Pingyao: un salto al pasado

¿Cómo llegar?

Hay varios trenes desde Pekín, nosotros cogimos uno a las 10:38h que tardaba 3h30 minutos de Beijing Fengtai a Pingyao Gucheng. Precio: 33 euros cada uno. Este tren lo reservamos con antelación porque este horario era el que más nos convenía y no queríamos arriesgarnos a quedarnos sin plaza.

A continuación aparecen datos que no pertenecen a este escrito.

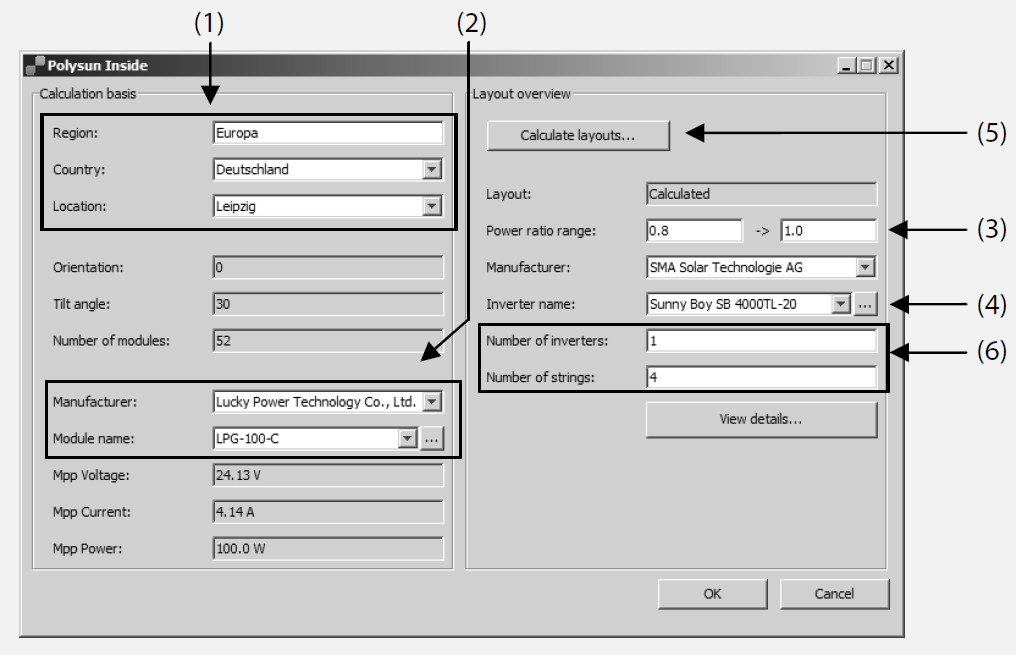Image resolution: width=1016 pixels, height=655 pixels.
Task: Maximize the Polysun Inside window
Action: tap(868, 66)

La estación está un poco alejada del casco histórico. En nuestro hotel nos ofrecieron organizar la recogida y lo aconsejamos porque la estación está alejada de la ciudad amurallada y ahí dentro no están autorizados los vehículos a motor. Entonces nos recogió un taxi hasta la ciudad amurallada y ahí nos cambiamos a un buggy.

¿Qué hacer en Pingyao?

Es una de las ciudades históricas más antiguas de China. A medio camino entre Pekín y Xi’an, Pingyao fue declarada Patrimonio de la Humanidad por la Unesco por su muralla, totalmente conservada.

Ir a Pingyao es transportante a un cuento, todos los edificios son de estilo antiguo súper bonito, todo decorado muy mono, muy pequeñito y agradable para pasear pero, dependiendo de la hora, muy muy turístico. Tiene un par de calles principales (calle Ming-Qing, en alusión a las dinastías Ming y Qing) y una muralla y varios edificios y templos para visitar. Por las noches hacen un espectáculo de luces a las afueras de la muralla.

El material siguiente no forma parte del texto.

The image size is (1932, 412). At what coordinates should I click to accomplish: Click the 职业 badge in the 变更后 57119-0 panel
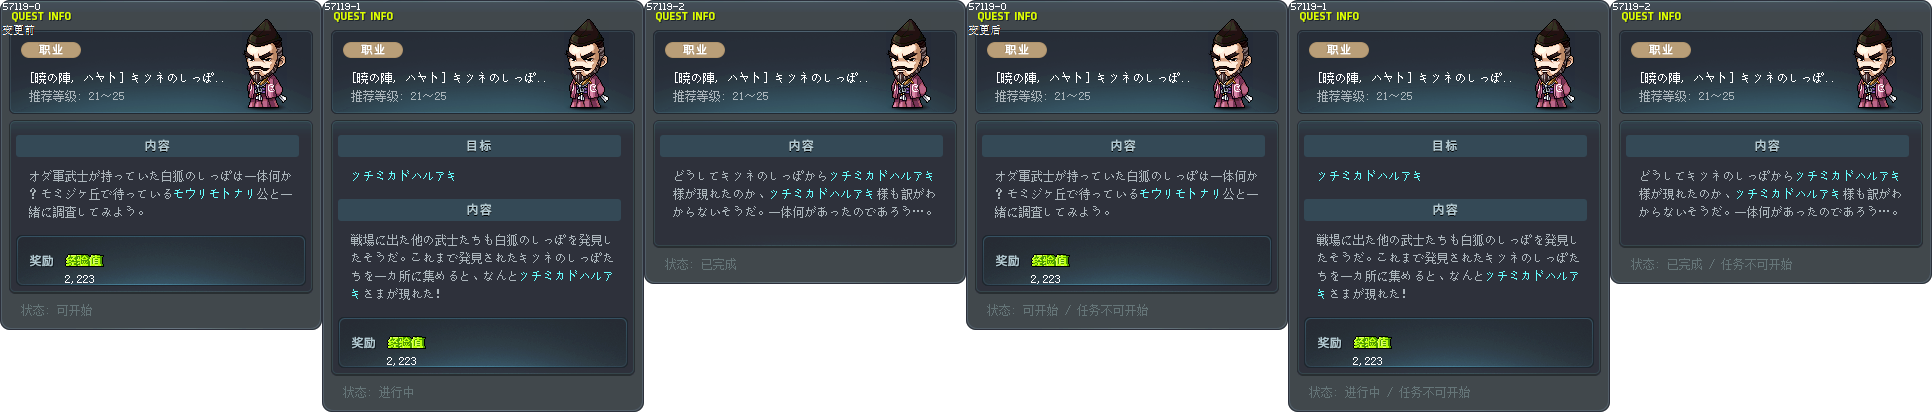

La verdad que si tenéis tiempo aconsejamos pasar una noche aquí para impregnaros en esta ciudad de cuento, los edificios es tal cual lo que nos imaginamos cuando pensamos en China.

Para entrar a todos los edificios históricos de Pingyao necesitas una entrada de 150 yuanes (18 euros aprox). Se compra allí en una oficina de turismo sin problema, no hace falta comprarlo con antelación. Nosotros no fuimos a todos los monumentos, pero de los que fuimos recomendamos el Templo de Confucio.

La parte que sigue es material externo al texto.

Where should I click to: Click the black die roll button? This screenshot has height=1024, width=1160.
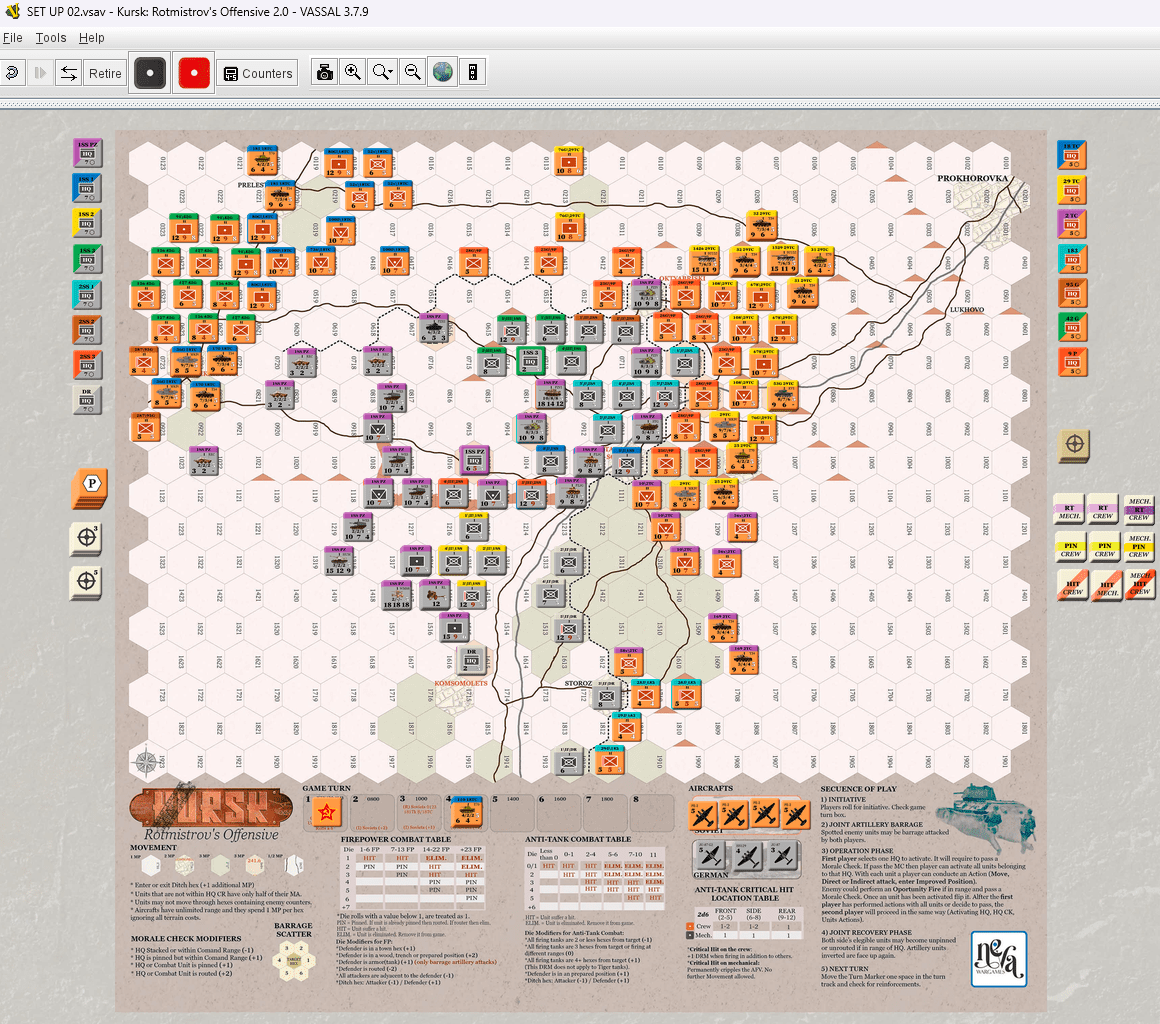(x=150, y=73)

En nuestra opinión un día entero en la ciudad da de sobra para impregnarte de la misma y ver todos los edificios turísticos además de descansar. Nosotros llegamos sobre las 14h y nos fuimos al día siguiente a las 17h.

¿Dónde dormir?

Tienen su propio restaurante, por el que entras al hotelito. El restaurante está buenísimo, comimos ahí los dos días y lo recomendamos un montón. Además, las señoras que lo regentan son encantadoras.

Está en una de las calles principales pero un pelín más alejado de la zona de más concurrencia, cosa que se agradece.